La France n'utilise pas de score de crédit individuel comme les États-Unis. Les banques examinent vos relevés de compte, votre taux d'endettement, votre apport personnel et votre éventuelle inscription aux fichiers d'incidents de la Banque de France. Un apport représentant 20 à 30 % du plan de financement est généralement attendu. Le prêt d'honneur et le microcrédit professionnel restent accessibles aux profils qui ne remplissent pas ces conditions.
Qui peut prétendre à un prêt de création d'entreprise ?
L'éligibilité varie selon l'organisme, mais la plupart des financements de création s'adressent aux fondateurs capables de présenter un projet viable et une capacité de remboursement crédible.

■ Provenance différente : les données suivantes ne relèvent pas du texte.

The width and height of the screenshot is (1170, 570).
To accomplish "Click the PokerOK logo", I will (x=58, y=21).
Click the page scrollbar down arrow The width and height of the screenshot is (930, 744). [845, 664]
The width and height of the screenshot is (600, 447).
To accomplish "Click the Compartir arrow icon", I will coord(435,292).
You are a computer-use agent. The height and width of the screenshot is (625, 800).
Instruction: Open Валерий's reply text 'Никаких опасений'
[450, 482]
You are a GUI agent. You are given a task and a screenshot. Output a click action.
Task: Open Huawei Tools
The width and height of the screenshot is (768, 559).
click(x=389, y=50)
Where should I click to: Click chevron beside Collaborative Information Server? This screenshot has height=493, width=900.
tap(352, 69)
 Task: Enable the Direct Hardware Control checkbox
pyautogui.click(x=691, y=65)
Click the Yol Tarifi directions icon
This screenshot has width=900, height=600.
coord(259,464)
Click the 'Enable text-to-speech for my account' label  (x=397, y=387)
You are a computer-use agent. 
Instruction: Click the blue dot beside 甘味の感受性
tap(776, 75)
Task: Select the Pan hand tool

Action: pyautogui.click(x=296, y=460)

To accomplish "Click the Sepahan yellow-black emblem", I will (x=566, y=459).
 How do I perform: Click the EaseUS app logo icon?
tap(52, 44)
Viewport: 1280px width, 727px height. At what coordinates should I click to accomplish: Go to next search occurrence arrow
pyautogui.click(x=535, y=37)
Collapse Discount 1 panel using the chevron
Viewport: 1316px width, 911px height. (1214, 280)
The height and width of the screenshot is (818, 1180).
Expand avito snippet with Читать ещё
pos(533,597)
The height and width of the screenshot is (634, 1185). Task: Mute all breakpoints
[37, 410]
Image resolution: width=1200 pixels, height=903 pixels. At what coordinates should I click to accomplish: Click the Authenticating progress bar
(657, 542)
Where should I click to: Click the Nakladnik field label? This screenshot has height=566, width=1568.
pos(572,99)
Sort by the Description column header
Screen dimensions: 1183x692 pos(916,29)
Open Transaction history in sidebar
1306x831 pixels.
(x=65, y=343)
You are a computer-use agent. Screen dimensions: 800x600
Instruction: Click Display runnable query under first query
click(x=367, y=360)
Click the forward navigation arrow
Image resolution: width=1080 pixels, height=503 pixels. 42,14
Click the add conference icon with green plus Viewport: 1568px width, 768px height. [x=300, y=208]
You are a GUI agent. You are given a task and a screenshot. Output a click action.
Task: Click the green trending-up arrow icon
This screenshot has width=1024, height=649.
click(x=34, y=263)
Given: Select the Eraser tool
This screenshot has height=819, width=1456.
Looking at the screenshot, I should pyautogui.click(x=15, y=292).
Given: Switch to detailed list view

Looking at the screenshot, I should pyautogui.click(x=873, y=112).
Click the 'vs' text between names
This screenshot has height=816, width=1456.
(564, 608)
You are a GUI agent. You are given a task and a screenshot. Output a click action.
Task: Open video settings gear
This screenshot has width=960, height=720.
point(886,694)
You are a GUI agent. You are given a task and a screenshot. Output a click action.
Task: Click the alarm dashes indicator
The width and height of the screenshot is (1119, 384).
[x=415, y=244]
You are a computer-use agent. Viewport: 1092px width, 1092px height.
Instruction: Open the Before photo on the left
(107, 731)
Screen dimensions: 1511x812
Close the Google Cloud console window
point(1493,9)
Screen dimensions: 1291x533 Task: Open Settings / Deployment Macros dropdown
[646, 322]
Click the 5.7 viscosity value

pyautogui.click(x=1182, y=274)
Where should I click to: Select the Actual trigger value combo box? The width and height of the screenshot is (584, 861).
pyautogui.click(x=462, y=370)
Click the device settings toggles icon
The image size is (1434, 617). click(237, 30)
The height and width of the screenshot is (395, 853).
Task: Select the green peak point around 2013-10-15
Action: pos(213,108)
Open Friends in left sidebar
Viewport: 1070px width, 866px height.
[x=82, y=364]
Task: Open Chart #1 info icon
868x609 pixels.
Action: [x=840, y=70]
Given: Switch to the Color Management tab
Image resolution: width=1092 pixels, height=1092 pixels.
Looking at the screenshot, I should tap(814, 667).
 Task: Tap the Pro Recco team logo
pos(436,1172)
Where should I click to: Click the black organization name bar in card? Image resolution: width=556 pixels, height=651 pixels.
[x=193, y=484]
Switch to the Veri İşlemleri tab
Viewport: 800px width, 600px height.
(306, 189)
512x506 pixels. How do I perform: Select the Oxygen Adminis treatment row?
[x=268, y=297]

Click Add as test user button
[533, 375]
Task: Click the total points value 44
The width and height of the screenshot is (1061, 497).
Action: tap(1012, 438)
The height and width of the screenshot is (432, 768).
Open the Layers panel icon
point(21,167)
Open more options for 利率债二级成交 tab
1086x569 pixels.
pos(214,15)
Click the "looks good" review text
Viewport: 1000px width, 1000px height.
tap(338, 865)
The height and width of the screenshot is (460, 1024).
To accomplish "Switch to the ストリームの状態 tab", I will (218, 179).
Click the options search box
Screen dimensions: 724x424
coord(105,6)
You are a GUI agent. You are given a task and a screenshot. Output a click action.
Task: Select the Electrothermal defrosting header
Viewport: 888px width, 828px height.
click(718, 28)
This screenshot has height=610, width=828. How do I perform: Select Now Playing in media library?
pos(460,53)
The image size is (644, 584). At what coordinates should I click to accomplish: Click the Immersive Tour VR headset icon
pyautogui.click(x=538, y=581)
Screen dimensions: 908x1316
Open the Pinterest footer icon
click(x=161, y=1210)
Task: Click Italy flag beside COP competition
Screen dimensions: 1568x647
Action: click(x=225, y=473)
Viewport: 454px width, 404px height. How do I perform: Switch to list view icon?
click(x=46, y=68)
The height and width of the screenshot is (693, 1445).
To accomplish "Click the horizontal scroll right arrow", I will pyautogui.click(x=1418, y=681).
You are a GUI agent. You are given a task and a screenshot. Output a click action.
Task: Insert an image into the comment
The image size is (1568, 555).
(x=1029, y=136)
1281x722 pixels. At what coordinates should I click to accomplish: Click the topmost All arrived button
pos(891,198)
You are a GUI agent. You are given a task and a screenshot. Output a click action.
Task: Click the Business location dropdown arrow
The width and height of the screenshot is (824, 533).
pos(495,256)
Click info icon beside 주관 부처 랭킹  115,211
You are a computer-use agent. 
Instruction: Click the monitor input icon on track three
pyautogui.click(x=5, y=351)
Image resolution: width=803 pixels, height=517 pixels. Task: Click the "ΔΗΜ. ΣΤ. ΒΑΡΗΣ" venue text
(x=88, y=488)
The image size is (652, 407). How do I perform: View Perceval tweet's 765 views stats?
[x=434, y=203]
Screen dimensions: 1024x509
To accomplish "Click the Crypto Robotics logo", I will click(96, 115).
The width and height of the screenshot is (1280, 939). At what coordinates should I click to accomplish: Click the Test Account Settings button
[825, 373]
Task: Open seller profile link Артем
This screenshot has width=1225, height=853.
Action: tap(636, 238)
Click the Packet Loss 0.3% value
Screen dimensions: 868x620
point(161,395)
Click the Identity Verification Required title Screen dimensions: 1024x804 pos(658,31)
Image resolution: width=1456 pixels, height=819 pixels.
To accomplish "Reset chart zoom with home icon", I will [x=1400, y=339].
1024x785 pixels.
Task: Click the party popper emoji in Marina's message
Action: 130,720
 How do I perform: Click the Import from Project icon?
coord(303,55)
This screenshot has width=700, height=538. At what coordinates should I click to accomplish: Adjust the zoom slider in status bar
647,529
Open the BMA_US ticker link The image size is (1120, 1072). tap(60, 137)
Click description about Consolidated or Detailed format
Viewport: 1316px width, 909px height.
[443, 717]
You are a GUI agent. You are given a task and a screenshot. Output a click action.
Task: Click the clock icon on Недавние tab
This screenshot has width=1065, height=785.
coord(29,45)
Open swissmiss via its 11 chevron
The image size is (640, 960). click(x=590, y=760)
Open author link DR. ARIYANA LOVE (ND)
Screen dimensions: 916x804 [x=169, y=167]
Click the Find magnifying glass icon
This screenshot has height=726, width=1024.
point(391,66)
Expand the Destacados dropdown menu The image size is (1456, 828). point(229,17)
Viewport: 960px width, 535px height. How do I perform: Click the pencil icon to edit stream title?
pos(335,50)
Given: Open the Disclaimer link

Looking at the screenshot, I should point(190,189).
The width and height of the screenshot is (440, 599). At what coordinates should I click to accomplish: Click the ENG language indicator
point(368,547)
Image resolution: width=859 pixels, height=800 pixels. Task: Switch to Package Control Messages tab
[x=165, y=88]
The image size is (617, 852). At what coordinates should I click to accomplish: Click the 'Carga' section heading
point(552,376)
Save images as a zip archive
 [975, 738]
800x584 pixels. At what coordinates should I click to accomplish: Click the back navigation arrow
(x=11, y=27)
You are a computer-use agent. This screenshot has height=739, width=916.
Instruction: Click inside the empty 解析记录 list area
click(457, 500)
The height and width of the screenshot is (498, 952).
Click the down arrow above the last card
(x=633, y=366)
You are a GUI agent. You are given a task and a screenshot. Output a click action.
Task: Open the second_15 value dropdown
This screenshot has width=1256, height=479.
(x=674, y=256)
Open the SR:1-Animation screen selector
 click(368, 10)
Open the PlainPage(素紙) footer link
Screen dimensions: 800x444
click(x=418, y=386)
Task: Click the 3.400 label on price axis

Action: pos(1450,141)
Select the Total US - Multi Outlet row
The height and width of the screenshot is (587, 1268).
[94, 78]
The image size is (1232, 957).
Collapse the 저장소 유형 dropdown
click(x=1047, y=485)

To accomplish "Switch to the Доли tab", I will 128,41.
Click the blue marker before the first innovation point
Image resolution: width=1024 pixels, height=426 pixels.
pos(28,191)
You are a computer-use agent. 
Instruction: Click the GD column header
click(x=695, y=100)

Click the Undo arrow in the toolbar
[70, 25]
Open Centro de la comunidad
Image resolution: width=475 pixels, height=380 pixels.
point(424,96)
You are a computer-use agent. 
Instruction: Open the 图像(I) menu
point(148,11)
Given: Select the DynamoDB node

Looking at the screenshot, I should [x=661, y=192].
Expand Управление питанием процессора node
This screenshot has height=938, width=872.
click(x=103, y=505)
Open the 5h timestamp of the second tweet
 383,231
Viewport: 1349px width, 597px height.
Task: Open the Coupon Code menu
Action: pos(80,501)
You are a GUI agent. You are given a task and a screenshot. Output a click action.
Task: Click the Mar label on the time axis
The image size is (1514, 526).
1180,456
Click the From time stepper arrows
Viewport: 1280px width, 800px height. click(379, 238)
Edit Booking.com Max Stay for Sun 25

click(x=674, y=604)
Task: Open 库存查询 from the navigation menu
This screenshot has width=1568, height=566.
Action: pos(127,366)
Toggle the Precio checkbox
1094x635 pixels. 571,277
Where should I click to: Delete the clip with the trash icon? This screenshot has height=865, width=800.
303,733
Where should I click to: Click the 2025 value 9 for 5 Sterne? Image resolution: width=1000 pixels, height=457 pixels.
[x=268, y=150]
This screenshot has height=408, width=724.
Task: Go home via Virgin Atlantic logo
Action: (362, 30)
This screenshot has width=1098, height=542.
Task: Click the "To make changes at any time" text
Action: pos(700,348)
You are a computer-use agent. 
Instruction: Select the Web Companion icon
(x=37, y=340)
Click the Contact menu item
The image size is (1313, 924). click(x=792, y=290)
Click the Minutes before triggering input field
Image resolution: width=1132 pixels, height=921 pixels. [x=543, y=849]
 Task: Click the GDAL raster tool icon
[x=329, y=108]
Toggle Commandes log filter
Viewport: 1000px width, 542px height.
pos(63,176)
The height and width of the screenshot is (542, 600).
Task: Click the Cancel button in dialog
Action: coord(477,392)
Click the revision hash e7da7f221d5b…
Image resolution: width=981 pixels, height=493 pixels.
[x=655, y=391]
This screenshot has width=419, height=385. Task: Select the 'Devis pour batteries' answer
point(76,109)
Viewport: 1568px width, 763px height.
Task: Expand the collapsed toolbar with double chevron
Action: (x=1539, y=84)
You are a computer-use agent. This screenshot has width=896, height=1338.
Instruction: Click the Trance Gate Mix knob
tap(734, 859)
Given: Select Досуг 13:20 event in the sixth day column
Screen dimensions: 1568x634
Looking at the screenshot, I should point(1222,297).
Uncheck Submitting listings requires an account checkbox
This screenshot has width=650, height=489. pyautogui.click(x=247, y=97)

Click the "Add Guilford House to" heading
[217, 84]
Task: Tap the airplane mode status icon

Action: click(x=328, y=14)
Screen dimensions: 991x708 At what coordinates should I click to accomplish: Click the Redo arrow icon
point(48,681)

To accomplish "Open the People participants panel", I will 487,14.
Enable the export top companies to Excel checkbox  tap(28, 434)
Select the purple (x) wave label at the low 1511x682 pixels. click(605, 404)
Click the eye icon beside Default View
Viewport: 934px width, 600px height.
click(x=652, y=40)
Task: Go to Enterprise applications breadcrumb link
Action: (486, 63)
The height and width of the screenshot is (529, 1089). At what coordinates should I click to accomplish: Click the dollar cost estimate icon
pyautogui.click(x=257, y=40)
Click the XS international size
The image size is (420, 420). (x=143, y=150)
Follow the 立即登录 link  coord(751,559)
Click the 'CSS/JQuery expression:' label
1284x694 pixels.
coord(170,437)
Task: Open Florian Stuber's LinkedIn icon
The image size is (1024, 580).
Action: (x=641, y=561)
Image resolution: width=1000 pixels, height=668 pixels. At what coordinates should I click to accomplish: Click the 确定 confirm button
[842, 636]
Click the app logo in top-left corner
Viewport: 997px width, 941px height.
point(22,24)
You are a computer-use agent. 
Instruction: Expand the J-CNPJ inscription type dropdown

Comme beaucoup de jeunes entreprises n'ont pas d'historique d'exploitation, les prêteurs examinent souvent :
- Votre situation financière personnelle
- Votre expérience du secteur
- Votre trésorerie disponible
- Vos documents justificatifs
Certains organismes sont plus souples que d'autres. Les banques traditionnelles et les dispositifs adossés à une garantie publique appliquent des critères plus stricts, tandis que le microcrédit, les prêts d'honneur et les financeurs solidaires se montrent plus accessibles. La bonne option dépend de la maturité de votre entreprise et de votre profil financier.